Poll based on Gone With The Wind, one of my all-time favorite films (which TCM aired tonight, along with a documentary on the making of said film).
| Best Movie Ever Made |
1 votes (2.7%)
|
| Great Movie |
10 votes (27.03%)
|
| Crappy Movie |
21 votes (56.76%)
|
| I'm black and I find the film racist |
1 votes (2.7%)
|
| I'm white and I find the film racist |
4 votes (10.81%)
|
37
Poll based on Gone With The Wind, one of my all-time favorite films (which TCM aired tonight, along with a documentary on the making of said film).
I've yet to see the film, but I'm white and find the novel racist.
I chose crappy movie. I think it's racist, but the crapness permeates the whole film, whereas it's only occasionally racist.
It's so dull. ridiculously overlong and the characters aren't that interesting. The acting is strong and the production values are truly astounding, but it's just a soap. It's a big old soap opera with not much of interest to say. Scarlett falls in love with various people, then breaks up with them. Eventually she and Rhett... well I'll not spoil it, but bleh.
A lot of film geeks talk about the great script, but that's balls. It's not even as good as the screwballl comedies of that period, never mind one of the best ever. There's a few memorable lines, but if you have the most successful film of all time and you don't manage a few catchy lines in four hours then you've no business making movies.
Apart from the look of the thing, what's actually good about it?
Eoin
It is racist. But I'm pretty sure nobody deliberately pitched it as "lets make an epic movie and denigrate black people". They were just stupid people in stupid times. Unlike, say, the makers of Transformers 2. That aside, I voted that I liked it. It's no Casablanca though.
"It is racist. But I'm pretty sure nobody deliberately pitched it as "lets make an epic movie and denigrate black people"."
Wasn't that just because that was a given?
There are some really good scenes, and some good acting, and some great dialogue. And there are some boring scenes, and a whole lotta shit no one cares about, and some terrible dialogue as well. But you don't have an option for, "Eh, it's all right, I guess."
-J
<< It's so dull. ridiculously overlong and the characters aren't that interesting. The acting is strong and the production values are truly astounding, but it's just a soap. It's a big old soap opera with not much of interest to say. Scarlett falls in love with various people, then breaks up with them. Eventually she and Rhett... well I'll not spoil it, but bleh. >>
And eventually Rhett decides that what Scarlett needs is a good old-fashioned spousal raping.
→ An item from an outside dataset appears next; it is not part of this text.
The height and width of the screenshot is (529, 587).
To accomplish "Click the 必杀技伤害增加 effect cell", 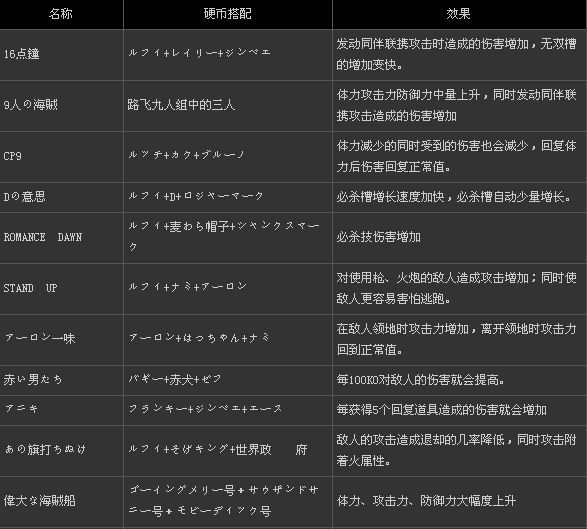I will pos(459,238).
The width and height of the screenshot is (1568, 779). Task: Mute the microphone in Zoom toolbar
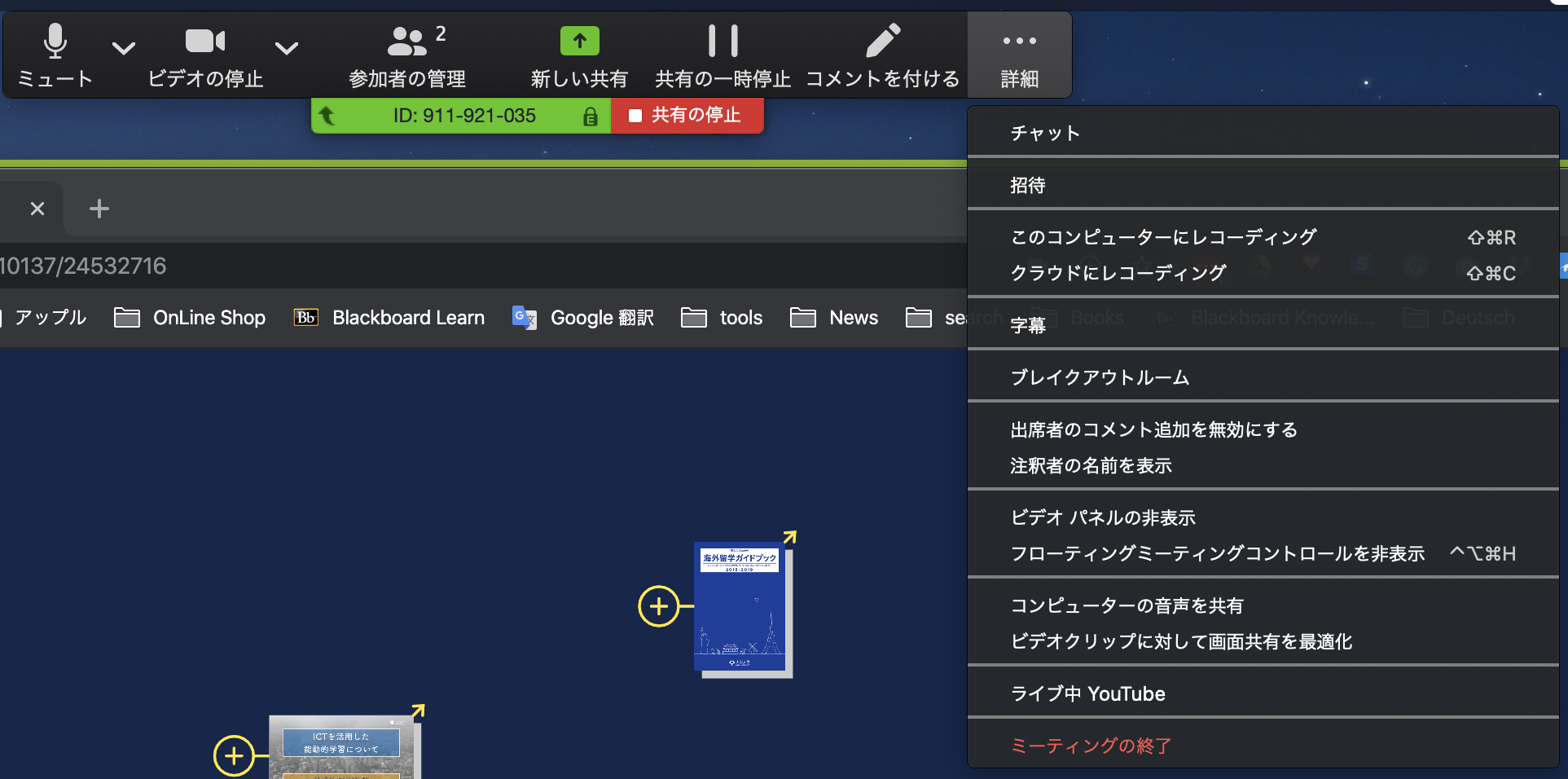click(55, 42)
And the scary thing is the way Mitchell has it written Rhett may not be entirely wrong.
I've never been a big fan of the movie myself, but I understand why it's so revered. I got a chance to see a rare print of it once. A print retrieved from the vaults and unfaded by the years. It was a better quality than what had ever at the time been reproduced for TV or video, and boy was it beautiful. The cinematography was incredible in that film, and the overall production quality was ground breaking. The staging, the pacing, the sets and costumes were all masterpieces of the craft.
The color palate used at the end of the film when Tarra is burning is so rich and dramatic in the original prints that it's hard find anything as impressive today. The TV versions I've seen have the saturation of the fire/sunset behind their big kiss turned down about 80% compared with the original film.
The story, however, really never did anything for me. No way to generate sympathy in me for some bitchy southern bell loosing her cushy lifestyle due to the civil war. In my mind, that's why we fought the civil war, to strip people like that of their easy lifestyles based on slavery.

The fact that the director was pretty much commuting back and forth between that and "The Wizard of Oz" makes it all the more amazing. (Okay, it's a lot more complicated than that, given the revolving door of Oz directors, but it still stands that Victor Fleming sure hit the one of filmmaking's grand slams.)
writer/photographer
It's not rape if the attacker looks as good as Clark Gable.
Eoin
"And the scary thing is the way Mitchell has it written Rhett may not be entirely wrong."
You can take the "may" out of it.
To clarify, Mitchell absolutely writes the novel as if that's what Scarlett really wanted/needed, it's not subtext.
There was a really good article in the New Yorker earlier this year on Fleming, "The Real Rhett Butler."
I love how the thread title is "Gone With the Wind (2)"
It made me think "Well, at least it's not a remake."
Eoin
Rhett's back. And this time he DOES give a damn.